Os discursos e as propostas de campanha tentaram passar a ideia que um novo país seria construído. Segundo o próprio Cardoso (2008 p 4, grifo do autor):

A estabilização da economia permite agora repensar o projeto de desenvolvimento do país. O equilíbrio macroeconômico não é um fim em si mesmo, mas é um passo indispensável para recolocar a sociedade na rota do progresso econômico e social. É preciso aproveitar o avanço na estabilização para encaminhar soluções permanentes para os problemas estruturais do país. A proposta do Governo Fernando Henrique submete à

discussão um projeto de transformação da sociedade brasileira. Estão definidas diretrizes claras e viáveis que respondem às necessidades fundamentais do povo brasileiro. Por trás da desorganização do Estado e das dificuldades da economia que a inflação expressava, está o esgotamento do nosso modelo de desenvolvimento baseado na industrialização protegida. É preciso definir e implementar um novo modelo de desenvolvimento que combata a miséria, melhore a distribuição de renda, assegure a inserção inteligente da economia brasileira no mundo e reorganize o Estado.

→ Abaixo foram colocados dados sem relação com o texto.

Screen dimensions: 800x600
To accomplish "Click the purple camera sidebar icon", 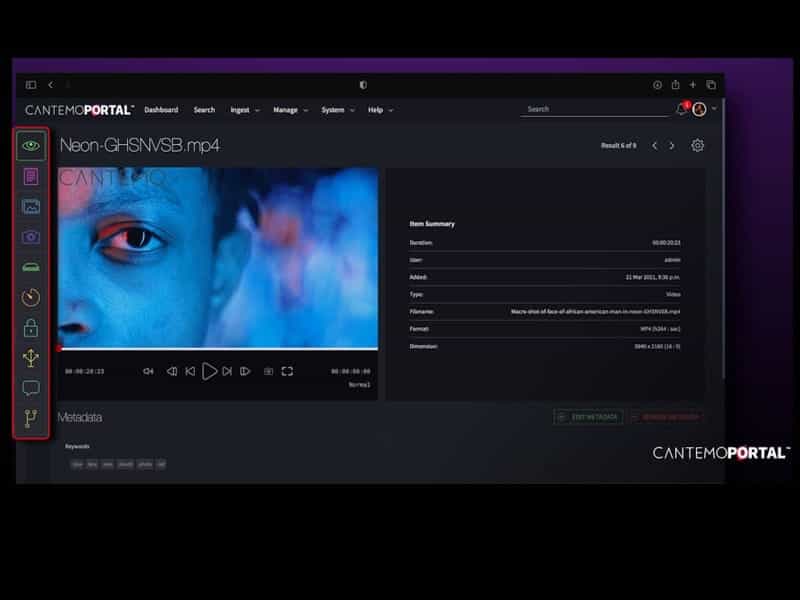I will [x=31, y=237].

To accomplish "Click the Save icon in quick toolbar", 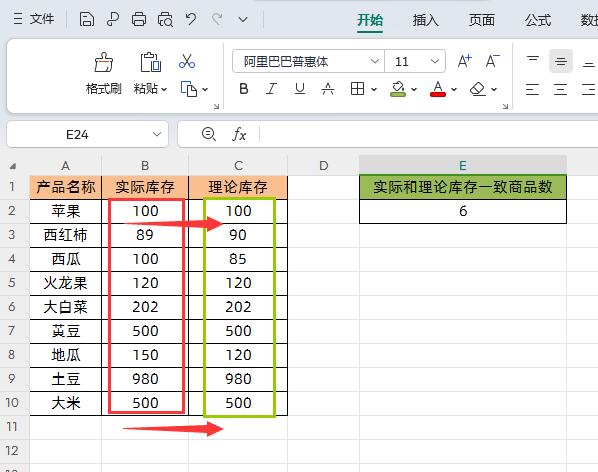I will tap(87, 19).
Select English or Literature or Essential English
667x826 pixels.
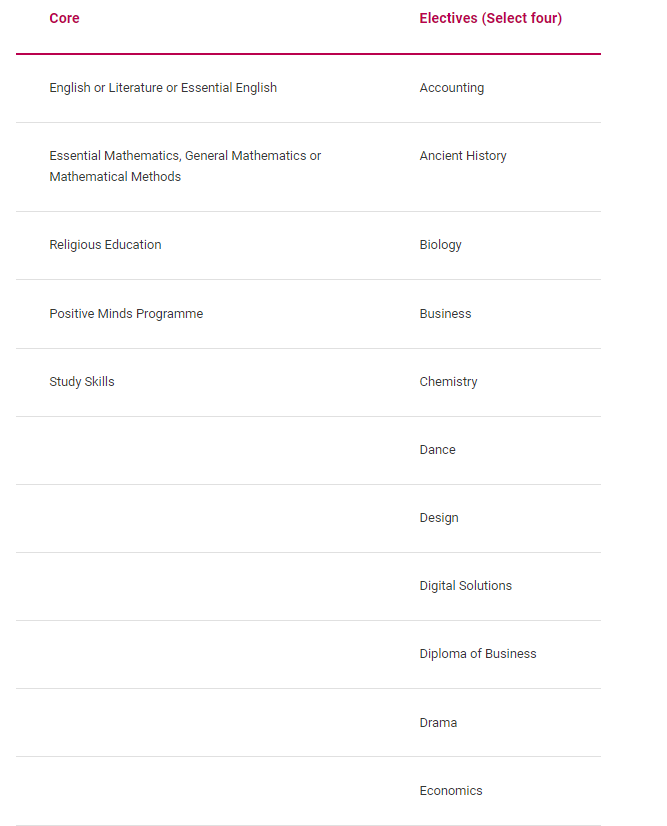163,87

No entanto, de acordo com Lesbaupin e Mineiro (2002, p.7):

Durante os últimos oito anos, este país não teve governo positivo, se considerarmos que um governo deve se caracterizar por ter uma uma (sic) política de saúde, de educação, de habitação, de transporte, uma política industrial e tantas outras necessárias ao desenvolvimento da nação. Ele teve apenas uma política, a política econômica de ajuste. E essa se caracterizou por oferecer o Brasil como um espaço de valorização ao capital financeiro nacional e internacional, multiplicando os lucros dos bancos e dos aplicadores financeiros, com taxas de juros elevadas e sobreendividamento (sic). Foram feitos acertos com os organismos financeiros internacionais para garantir os ganhos dos investidores, comprometendo enorme quantidade de recursos preciosos do orçamento do país transferidos como ganhos financeiros aos credores das dívidas interna e externa

O primeiro trecho citado faz parte do livro Mãos à obra, Brasil: proposta de governo, e, como o próprio título sugere, é apresentada a proposta do então candidato Fernando Henrique Cardoso. O segundo trecho citado foi utilizado para contrapor o primeiro.

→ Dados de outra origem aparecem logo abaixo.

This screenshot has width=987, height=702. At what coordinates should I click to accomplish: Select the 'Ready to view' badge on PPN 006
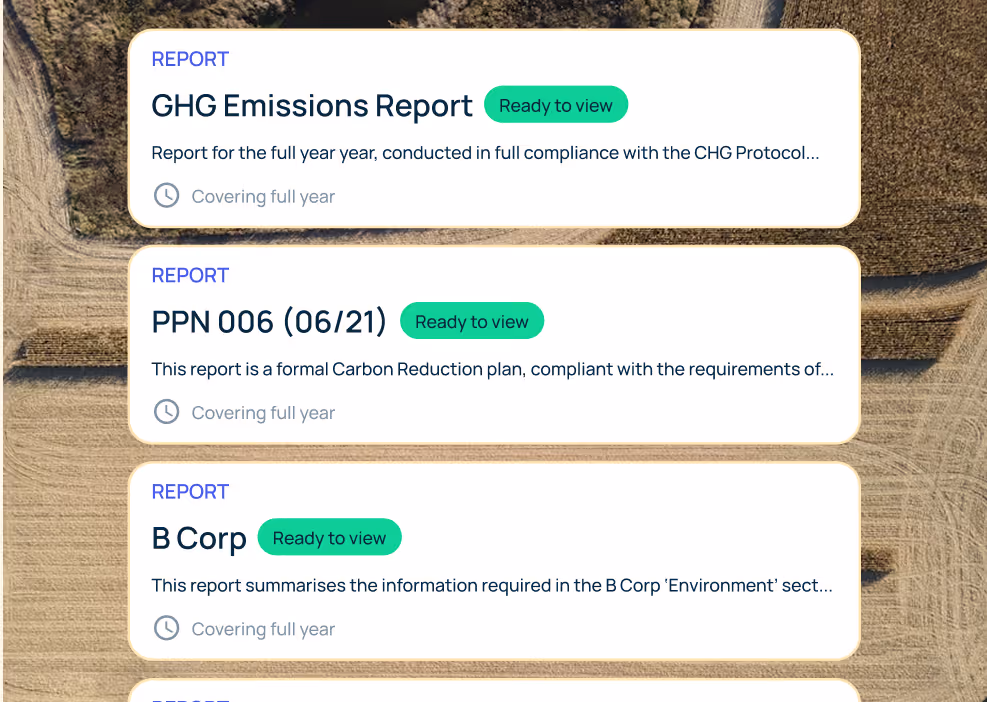(472, 321)
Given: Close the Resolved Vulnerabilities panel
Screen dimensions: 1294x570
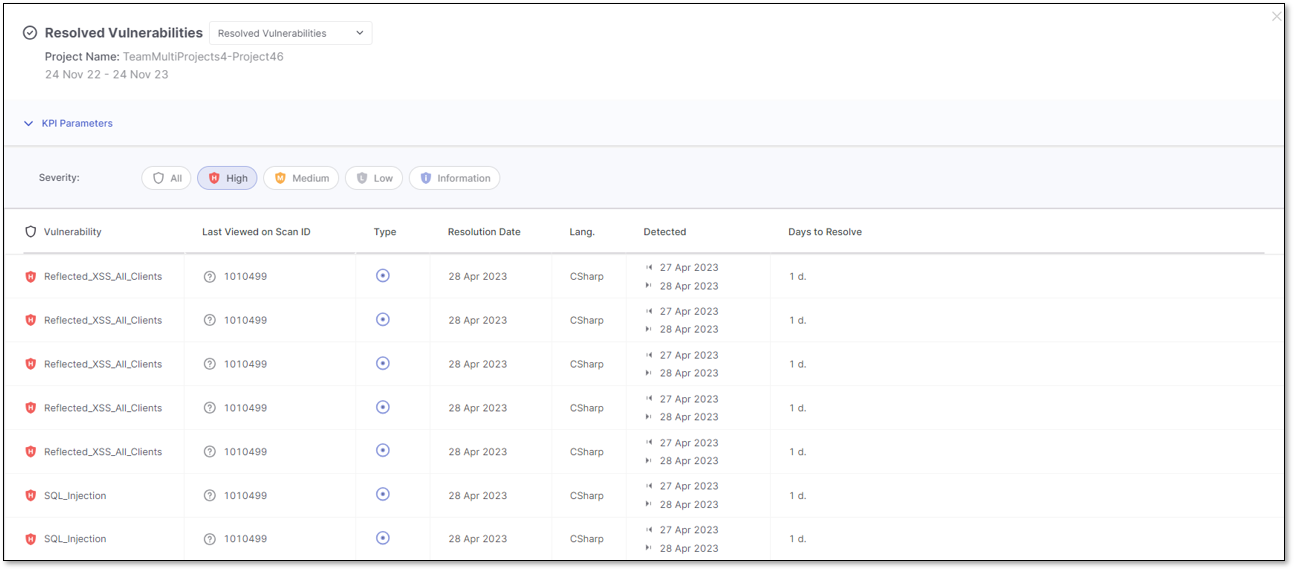Looking at the screenshot, I should click(x=1276, y=17).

No discurso apresentado antes das eleições, como já mencionado, dava-se a entender que o país passaria por uma série de transformações tanto sociais como econômicas, e que, a partir delas, alcançaria o progresso. O discurso não representou a realidade, pois se observou um governo determinado a cumprir sem questionamentos as imposições dos organismos financeiros internacionais e das elites conservadoras do país.